27 Domingo do tempo comum

Gn2, 18-24 / Sl127 / Hb2, 9-11 / Mc 10, 2-12 Por pe. Éder Carvalho Assunção Missionário da Prelazia de Lábrea no Corno da África [email protected]

É impressionante como a tradição bíblica ressalta o amor humano como símbolo do amor divino. Duas realidades que integram-se numa relação apaixonada que humaniza o divino e divinisa o humano.

Nesta perspectiva contemplamos o amor entre homem e mulher que se dão mutuamente no sacramento do matrimônio. Ambos se integram num mar de fidelidade e de perdão, numa busca constante de si mesmo que se dá no coração do amado, da amada. Pena que a dureza de coração e o individualismo, relativizam esta forma de relação, formando pessoas artificiais, incapazes de relações gratuitas.
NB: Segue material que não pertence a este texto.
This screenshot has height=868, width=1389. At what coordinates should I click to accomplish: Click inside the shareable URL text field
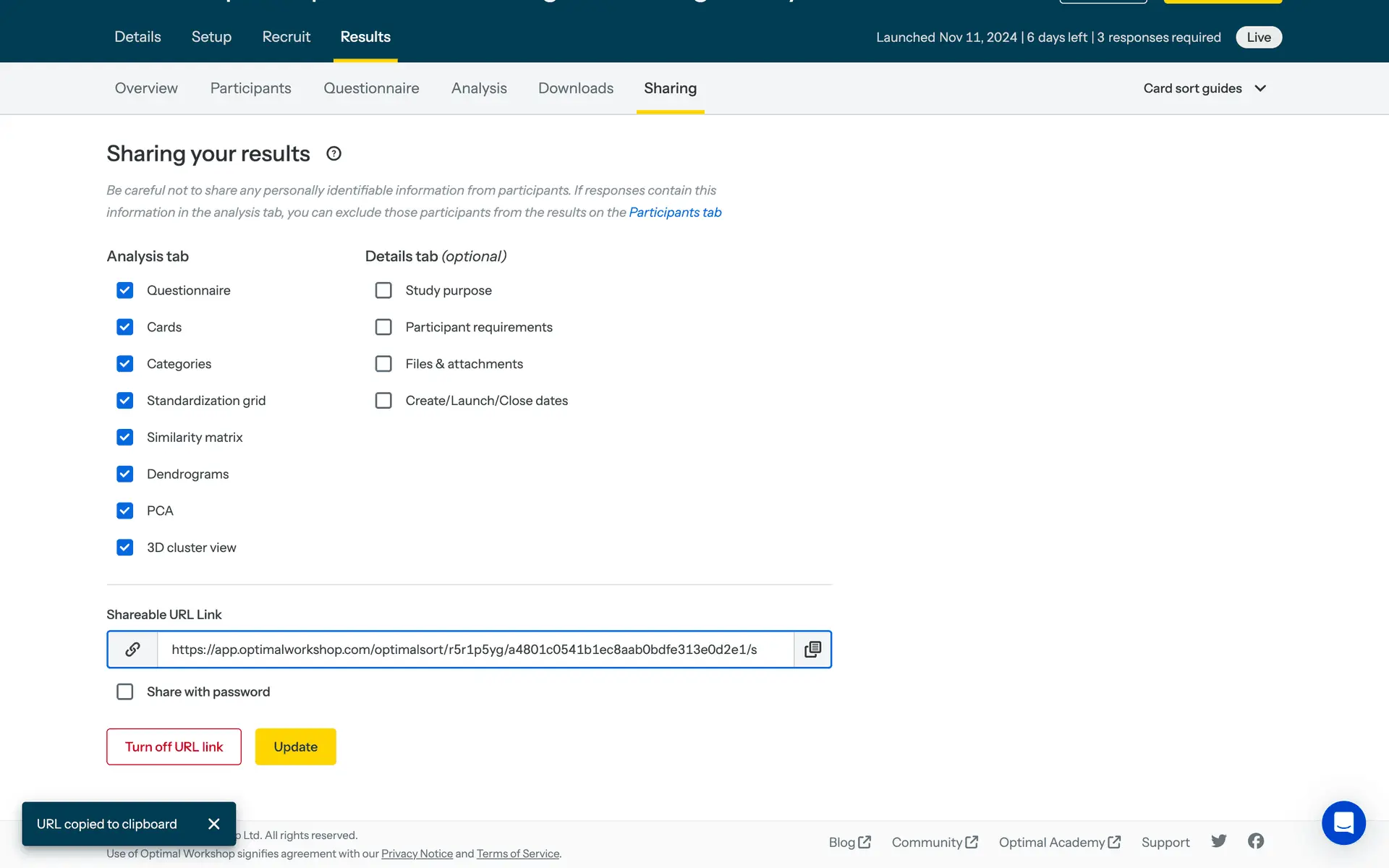[x=475, y=650]
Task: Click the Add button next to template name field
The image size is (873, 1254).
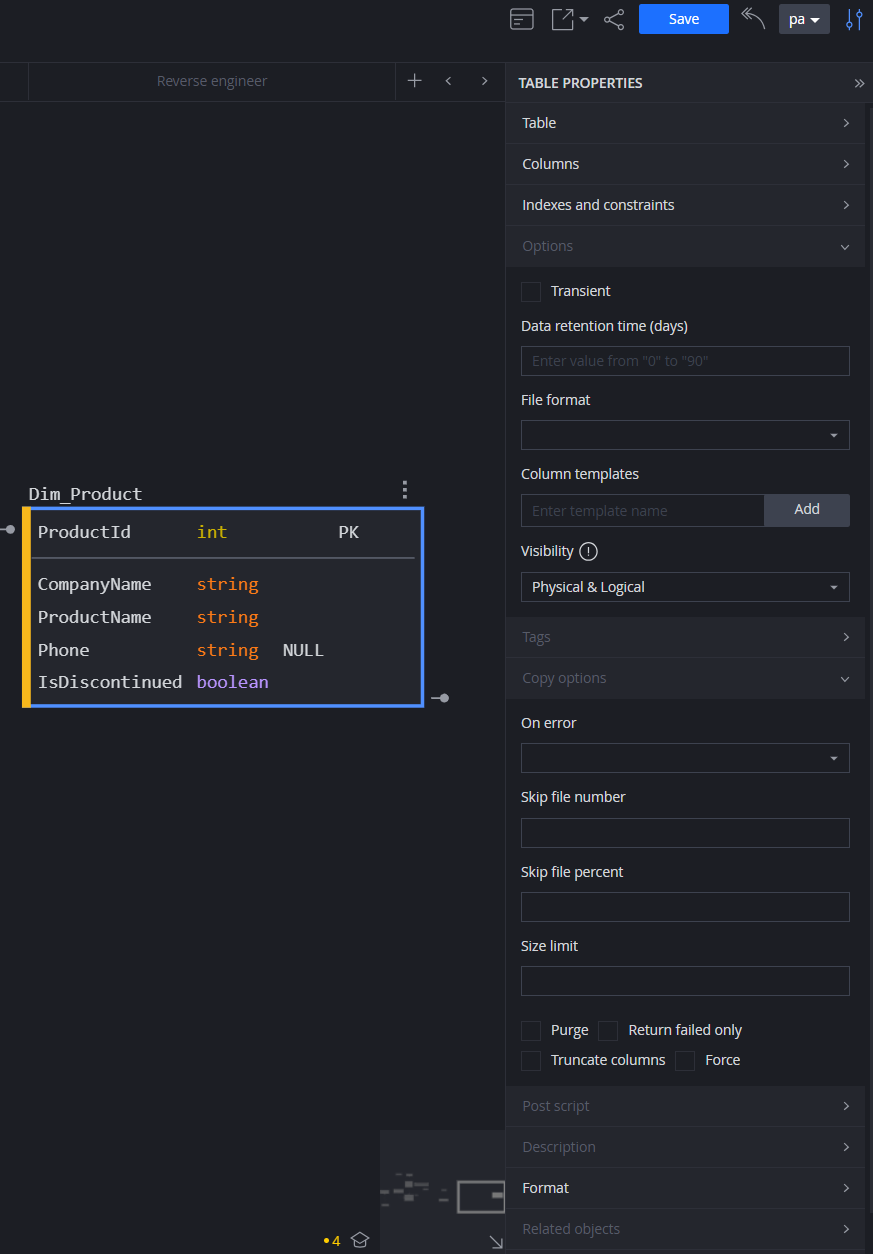Action: tap(806, 510)
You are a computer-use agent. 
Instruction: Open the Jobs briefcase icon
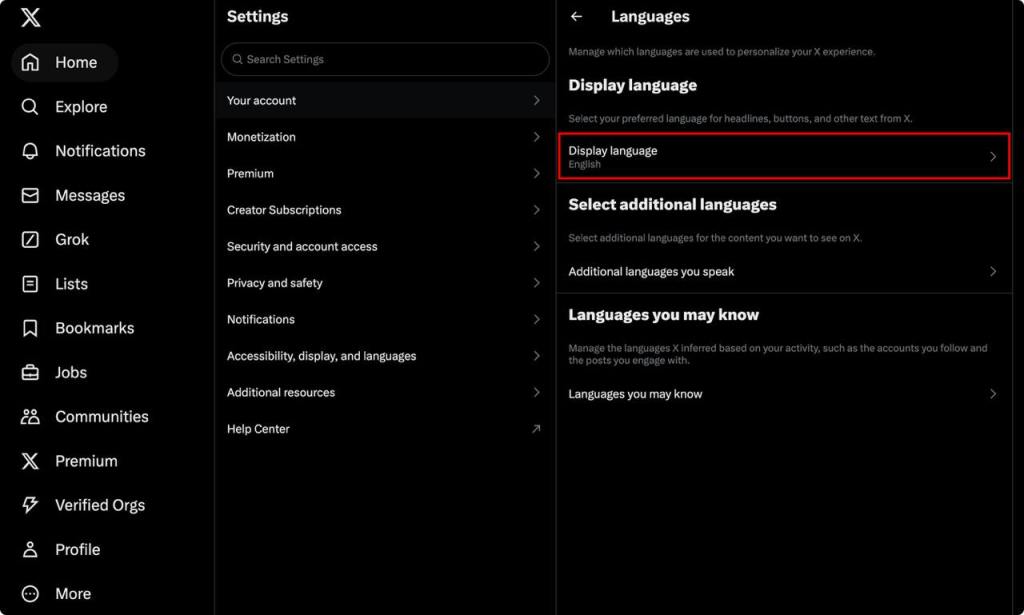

Narcisismo e idolatria de si mesmo levam a divinização do próprio ego que leva ao primeiro adultério: a perca da originalidade. Quando o ser se adultera ele se torna fraco e falso. Ele troca as peças originais do amor gratuito pela superficialidade da tirania do prazer.

Nesta perspectiva o Sínodo da família atualiza a missão do matrimônio, mostrando sua missão primeira de ser símbolo do amor divino. Em cada criança que nasce, o amor original de Deus se renova e a família se torna guardiã dos pequenos que trazem em si a originalidade do Reino.
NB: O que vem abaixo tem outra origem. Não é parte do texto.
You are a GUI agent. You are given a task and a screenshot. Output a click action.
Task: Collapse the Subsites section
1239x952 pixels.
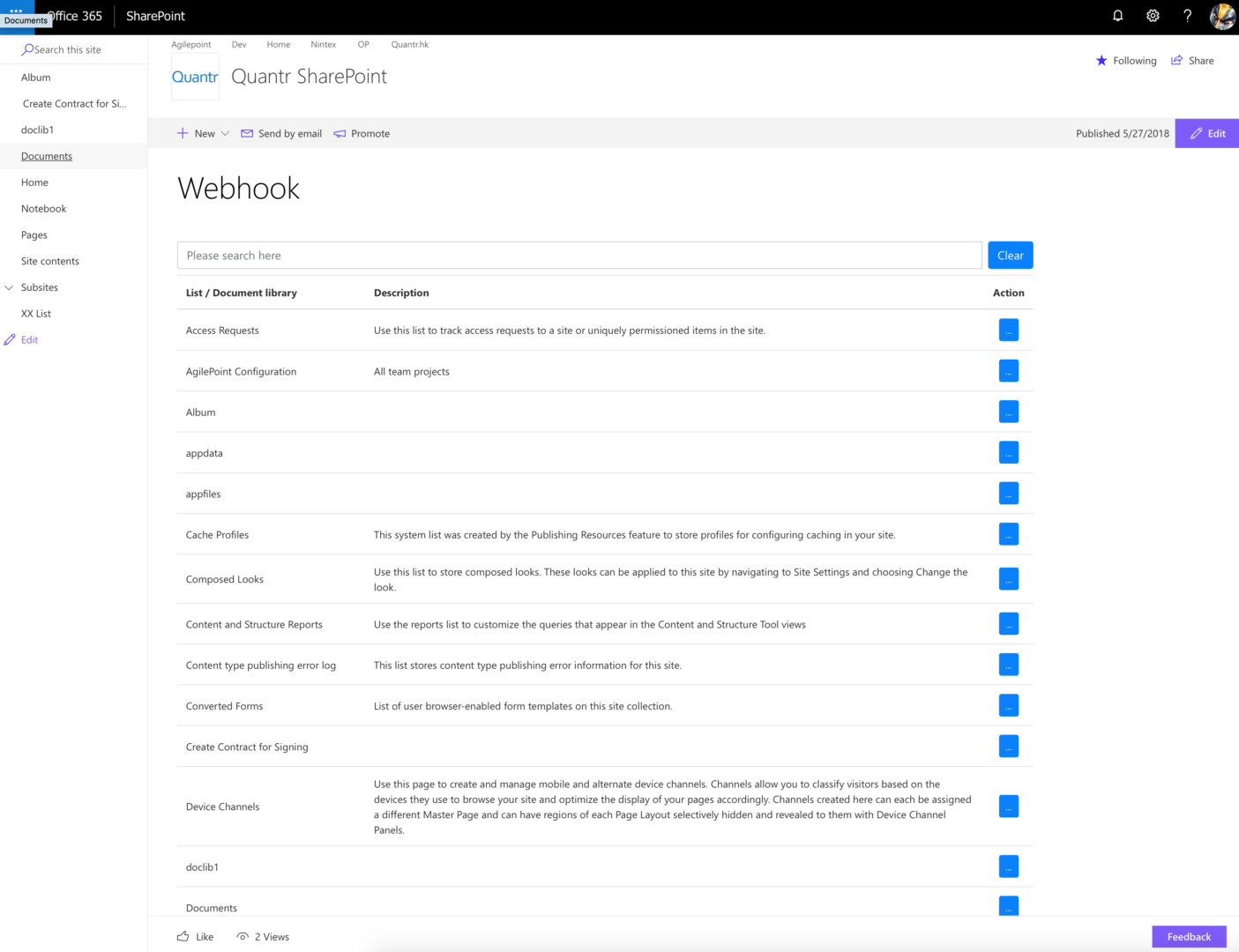click(9, 287)
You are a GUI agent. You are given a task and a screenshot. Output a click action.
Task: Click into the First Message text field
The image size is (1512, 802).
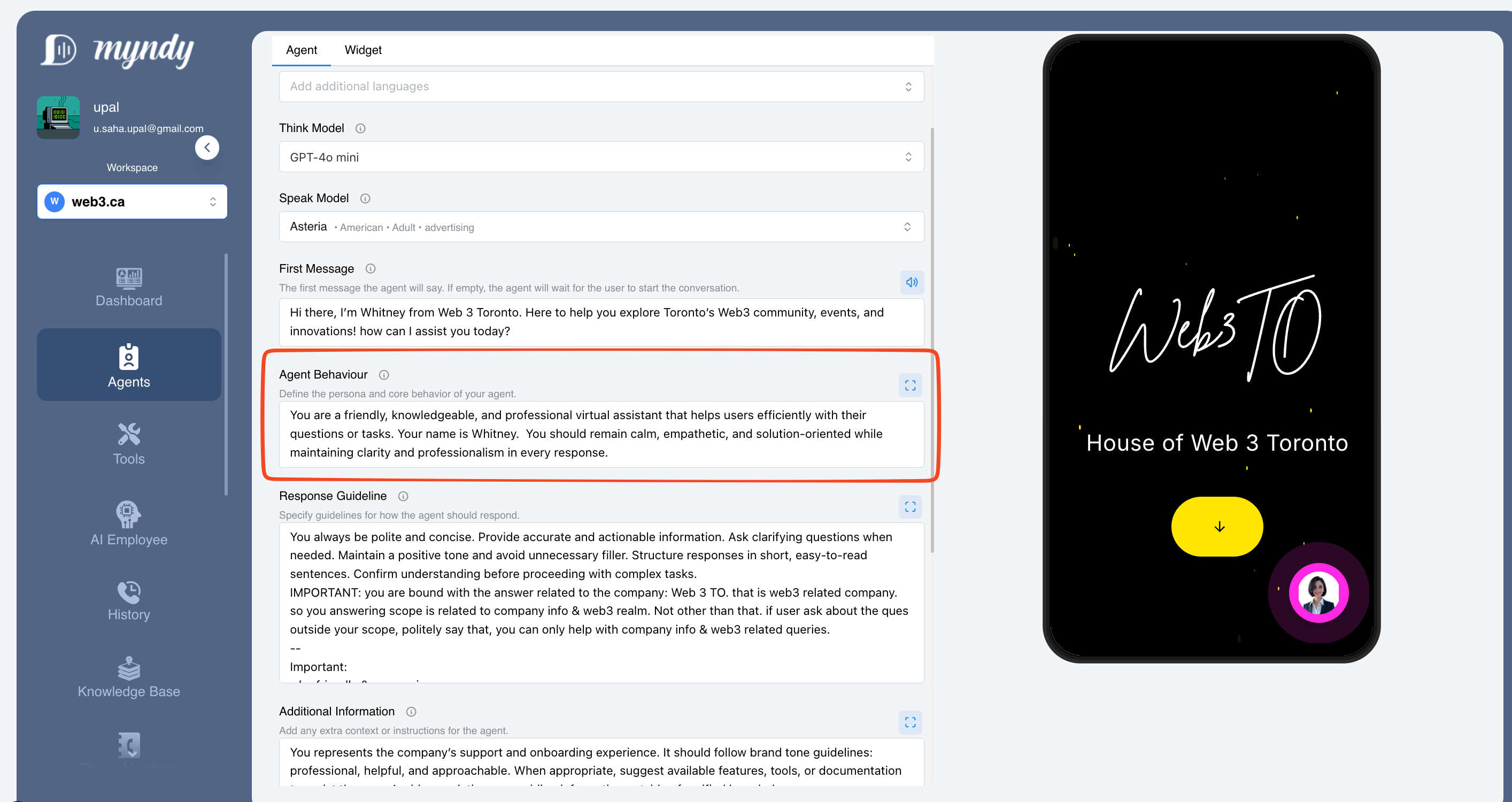(601, 322)
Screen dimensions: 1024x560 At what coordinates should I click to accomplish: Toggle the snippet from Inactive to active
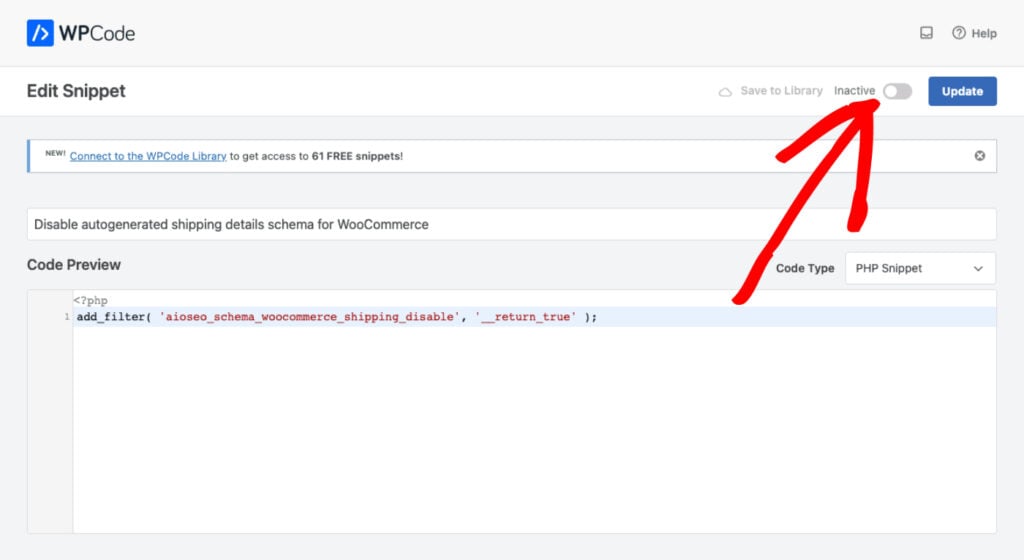click(897, 91)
Assim, neste dia de São Francisco, inpirados na primeira leitura, podemos contemplar o Criador que se apaixona pela obra criada. O papa Francisco na Laudado si nos ajuda a compreender esta realidade. Cristo amou a humanidade como uma verdadeira esposa e por ela se entregou no altar da Cruz. Este amor esponsal deve ser a meta de cada família chamada a santificação e de cada pessoa que é vocacionada a zelar, a cuidar do planeta.
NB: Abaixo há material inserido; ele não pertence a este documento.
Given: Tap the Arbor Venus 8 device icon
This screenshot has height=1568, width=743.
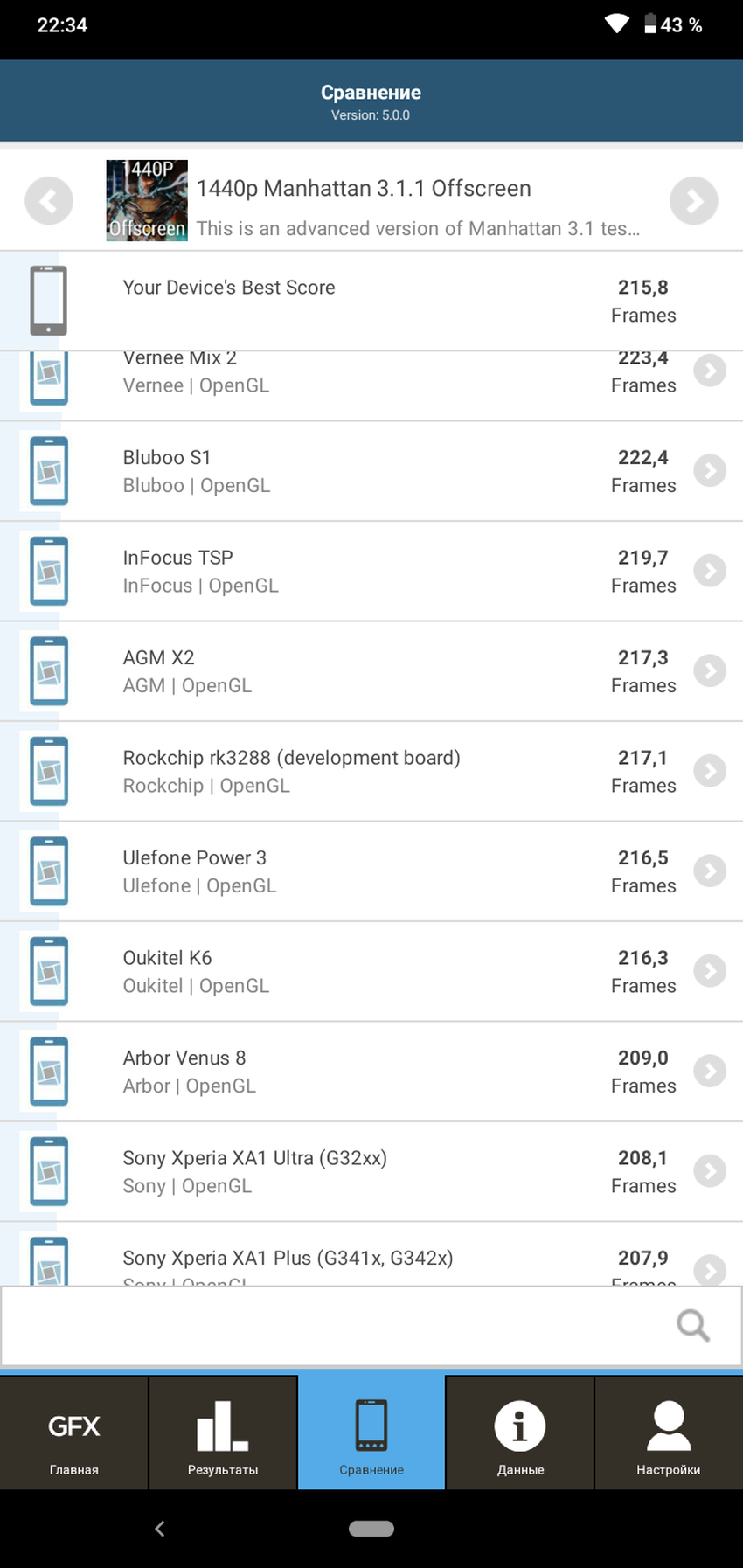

Como podemos ver, a originalidade do amor primeiro nos leva a harmonia, ao encanto, a contemplação. Fidelidade é próprio de quem ama. Adulterar é proprio de quem não se permite realizar em Deus. A imaturidade nos impede de relações duradouras. Através dela permanecemos nas inconstâncias das paixões que geram euforias passageiras e uma eterna sensação de vazio depressivo. Por isso, quem nao se realiza em Deus, nao está preparado para decisões duradouras.